Polémicas estériles
Puesto que aquí es tradicional que un nuevo presidente se manifieste horrorizado por «la herencia económica» dejada por su antecesor, dando a entender que fue obra ya de un idiota, ya de un delincuente, a Roberto Lavagna le habrá parecido perfectamente lógico atribuir todos los problemas actuales a los presidentes Carlos Menem y Fernando de la Rúa, además de sus cómplices del plano mayor del Fondo Monetario Internacional, de los bancos privados y, es de suponer, de los gobiernos de Estados Unidos, el Japón y la Unión Europea, todos los cuales a su entender se combinaron para transformar a la Argentina de un país «emergente» prometedor en una ruina. Por razones que podrían calificarse de diplomáticas, a los técnicos del FMI no les es dado replicar con demasiada vehemencia a sus reparos mientras que por motivos pragmáticos los banqueros y los gobernantes extranjeros prefieren limitarse a sonreír. En cambio, Menem no ha vacilado en reaccionar frente a las críticas formuladas por Lavagna calificándolo de «traidor a la Patria» por «mentir en el exterior para justificar el fracaso del gobierno». Sin embargo, es de suponer que Lavagna está sinceramente convencido de que los desastres recientes son la consecuencia directa del «rumbo» elegido por el compañero Menem y, de todos modos, sería poco razonable pedirle confesar que su gestión no ha sido tan brillante como le gustaría creer. Asimismo, en una época «globalizada» caracterizada por comunicaciones instantáneas es ridículo creer que los políticos deberían modificar radicalmente su discurso cuando viajan al exterior: como el propio Menem sabrá mejor que nadie, los mensajes dirigidos a una muchedumbre de simpatizantes enfervorizados del interior del país repercutirán en Wall Street y del mismo modo declaraciones pronunciadas ante un público de banqueros en Suiza llegarán enseguida a los oídos de cualquier militante que es dueño de un televisor.

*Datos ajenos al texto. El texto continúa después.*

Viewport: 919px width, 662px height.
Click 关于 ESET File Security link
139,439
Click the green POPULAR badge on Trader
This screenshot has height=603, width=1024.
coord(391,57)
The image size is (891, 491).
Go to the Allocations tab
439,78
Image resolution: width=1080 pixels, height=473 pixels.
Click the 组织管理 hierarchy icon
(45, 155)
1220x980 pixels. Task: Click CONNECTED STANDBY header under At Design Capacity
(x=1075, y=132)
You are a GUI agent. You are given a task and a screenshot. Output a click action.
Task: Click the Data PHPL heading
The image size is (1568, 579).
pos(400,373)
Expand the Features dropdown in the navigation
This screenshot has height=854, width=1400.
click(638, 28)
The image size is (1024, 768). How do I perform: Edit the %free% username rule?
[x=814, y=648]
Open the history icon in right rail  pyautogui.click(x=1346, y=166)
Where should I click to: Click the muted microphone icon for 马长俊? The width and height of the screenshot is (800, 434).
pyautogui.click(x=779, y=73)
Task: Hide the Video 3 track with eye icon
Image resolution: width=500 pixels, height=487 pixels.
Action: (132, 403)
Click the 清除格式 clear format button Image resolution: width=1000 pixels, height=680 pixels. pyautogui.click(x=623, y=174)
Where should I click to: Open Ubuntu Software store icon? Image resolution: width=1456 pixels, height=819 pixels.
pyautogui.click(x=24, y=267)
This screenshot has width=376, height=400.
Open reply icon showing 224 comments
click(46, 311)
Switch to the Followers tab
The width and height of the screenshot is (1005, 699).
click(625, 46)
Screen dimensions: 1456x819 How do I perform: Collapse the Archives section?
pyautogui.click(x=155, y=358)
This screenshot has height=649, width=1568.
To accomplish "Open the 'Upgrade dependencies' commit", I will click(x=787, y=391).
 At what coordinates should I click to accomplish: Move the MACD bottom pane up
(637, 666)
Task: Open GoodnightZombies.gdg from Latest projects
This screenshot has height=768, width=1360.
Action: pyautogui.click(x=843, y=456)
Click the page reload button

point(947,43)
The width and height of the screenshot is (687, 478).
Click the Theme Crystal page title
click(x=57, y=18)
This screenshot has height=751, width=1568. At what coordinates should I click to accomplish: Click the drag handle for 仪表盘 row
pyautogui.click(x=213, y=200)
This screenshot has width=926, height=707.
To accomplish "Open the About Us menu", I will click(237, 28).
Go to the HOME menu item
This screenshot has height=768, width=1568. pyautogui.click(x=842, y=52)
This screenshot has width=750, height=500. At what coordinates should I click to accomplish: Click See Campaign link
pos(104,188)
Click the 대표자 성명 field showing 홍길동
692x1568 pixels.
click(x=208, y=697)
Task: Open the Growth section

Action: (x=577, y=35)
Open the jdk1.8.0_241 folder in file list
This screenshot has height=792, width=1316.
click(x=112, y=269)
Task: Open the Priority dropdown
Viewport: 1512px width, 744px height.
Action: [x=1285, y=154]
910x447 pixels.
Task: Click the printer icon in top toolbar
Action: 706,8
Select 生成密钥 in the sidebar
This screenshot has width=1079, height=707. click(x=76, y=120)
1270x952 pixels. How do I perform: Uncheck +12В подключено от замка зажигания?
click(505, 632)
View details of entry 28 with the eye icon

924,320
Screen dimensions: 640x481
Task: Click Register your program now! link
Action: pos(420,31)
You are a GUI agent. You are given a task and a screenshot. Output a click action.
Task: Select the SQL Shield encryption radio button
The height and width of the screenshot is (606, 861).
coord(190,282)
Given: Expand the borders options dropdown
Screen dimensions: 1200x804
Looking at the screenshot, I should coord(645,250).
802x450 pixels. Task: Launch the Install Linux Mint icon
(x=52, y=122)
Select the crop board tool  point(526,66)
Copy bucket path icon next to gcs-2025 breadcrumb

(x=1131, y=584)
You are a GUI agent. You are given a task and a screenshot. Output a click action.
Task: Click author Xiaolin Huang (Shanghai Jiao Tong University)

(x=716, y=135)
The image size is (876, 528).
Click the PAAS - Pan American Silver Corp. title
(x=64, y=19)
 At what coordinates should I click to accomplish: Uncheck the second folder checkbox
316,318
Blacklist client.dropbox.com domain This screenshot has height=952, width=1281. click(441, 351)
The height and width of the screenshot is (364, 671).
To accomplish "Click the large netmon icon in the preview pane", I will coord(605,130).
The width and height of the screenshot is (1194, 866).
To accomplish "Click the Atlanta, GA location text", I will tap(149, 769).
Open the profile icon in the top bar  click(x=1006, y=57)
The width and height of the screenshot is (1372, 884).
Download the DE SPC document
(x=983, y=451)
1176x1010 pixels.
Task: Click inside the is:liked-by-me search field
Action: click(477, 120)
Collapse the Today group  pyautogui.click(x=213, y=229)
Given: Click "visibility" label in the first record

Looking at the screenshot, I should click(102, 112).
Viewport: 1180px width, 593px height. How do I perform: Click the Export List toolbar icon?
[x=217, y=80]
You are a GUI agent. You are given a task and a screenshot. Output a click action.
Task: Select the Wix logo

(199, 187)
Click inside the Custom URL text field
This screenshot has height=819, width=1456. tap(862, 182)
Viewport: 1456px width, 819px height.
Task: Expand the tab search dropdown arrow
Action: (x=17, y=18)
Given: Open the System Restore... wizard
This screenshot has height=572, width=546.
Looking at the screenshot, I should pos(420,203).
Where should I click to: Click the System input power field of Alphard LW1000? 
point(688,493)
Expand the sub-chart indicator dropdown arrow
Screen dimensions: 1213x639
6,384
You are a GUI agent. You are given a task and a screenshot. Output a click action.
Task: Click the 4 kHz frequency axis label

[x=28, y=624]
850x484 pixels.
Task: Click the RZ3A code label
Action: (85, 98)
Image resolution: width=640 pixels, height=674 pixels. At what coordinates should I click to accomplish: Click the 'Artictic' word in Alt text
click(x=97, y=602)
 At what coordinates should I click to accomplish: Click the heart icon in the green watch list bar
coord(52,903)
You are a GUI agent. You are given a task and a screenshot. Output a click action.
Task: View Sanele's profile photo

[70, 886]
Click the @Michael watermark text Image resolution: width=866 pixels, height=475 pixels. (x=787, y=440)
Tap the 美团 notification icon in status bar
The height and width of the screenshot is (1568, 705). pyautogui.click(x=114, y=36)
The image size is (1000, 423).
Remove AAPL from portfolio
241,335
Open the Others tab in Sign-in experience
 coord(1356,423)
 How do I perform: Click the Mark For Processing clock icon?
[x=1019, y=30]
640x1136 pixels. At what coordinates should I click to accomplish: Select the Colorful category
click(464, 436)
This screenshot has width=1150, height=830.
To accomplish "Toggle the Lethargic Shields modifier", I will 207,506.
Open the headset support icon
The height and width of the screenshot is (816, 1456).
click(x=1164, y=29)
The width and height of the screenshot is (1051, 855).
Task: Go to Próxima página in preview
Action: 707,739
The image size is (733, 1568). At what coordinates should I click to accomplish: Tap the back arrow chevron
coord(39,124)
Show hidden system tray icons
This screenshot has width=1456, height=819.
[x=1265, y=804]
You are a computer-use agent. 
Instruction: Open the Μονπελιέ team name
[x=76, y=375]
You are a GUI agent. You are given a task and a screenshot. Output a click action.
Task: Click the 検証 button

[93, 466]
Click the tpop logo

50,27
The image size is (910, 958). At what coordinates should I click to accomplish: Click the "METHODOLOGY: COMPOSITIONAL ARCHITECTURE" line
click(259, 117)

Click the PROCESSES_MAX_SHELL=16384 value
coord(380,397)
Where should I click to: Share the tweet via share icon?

Desgraciadamente para el país, las polémicas furibundas que están celebrando Lavagna, Menem y otros no ayudan en absoluto a aclarar las razones por las que la Argentina protagoniza el peor desastre económico de las décadas últimas, cuestión ésta que es fundamental para todos los preocupados por el futuro nacional, porque de las respuestas dependerá su evolución en los próximos lustros. Para comenzar, parecería que nadie está interesado en distinguir entre los cambios propuestos y la forma de concretarlos, como si fuera más que suficiente que un gobierno optara por el «modelo» correcto para que todo comenzara a funcionar maravillosamente bien. Por este motivo, Menem se resiste a entender que si bien en términos generales su «estrategia» podría haber sido la indicada para los años noventa, los medios empleados a fin de instrumentarla resultaron ser penosamente inadecuados, y Lavagna se niega a considerar la posibilidad de que el conjunto seguirá siendo extremadamente ineficaz a menos que emprenda una larga serie de reformas estructurales sumamente difíciles.
La voluntad de virtualmente todos los políticos e «intelectuales» de limitar el debate a temas abstractos, cuando no filosóficos, vinculados con «el modelo» o los méritos relativos del «capitalismo liberal» por un lado y el corporativismo «progresista» por el otro puede atribuirse al temor de los primeros a enojar a sectores poderosos que están comprometidos con el orden largamente establecido. Aunque conforme a su retórica Menem y Lavagna se encuentran en las antípodas, comparten la convicción de que la teoría es una cosa y la práctica otra muy distinta. Por cierto, en el curso de su segunda gestión presidencial, Menem no permitió que sus frecuentes alusiones a lo que hacían los países del Primer Mundo incidieran mucho en sus decisiones: de lo contrario, hubiera hecho un esfuerzo auténtico por frenar el gasto público improductivo, se habría opuesto frontalmente a las pretensiones del sindicalismo peronista y también, es innecesario decirlo, emprendido un programa casi revolucionario destinado a mejorar el desempeño del Estado.
Por su parte, Lavagna, quien cuenta con el respaldo pleno del presidente interino Eduardo Duhalde, está aprovechando las muchas deficiencias de la gestión de Menem no para hacer lo que el riojano se negó a intentar, sino para justificar su propia pasividad.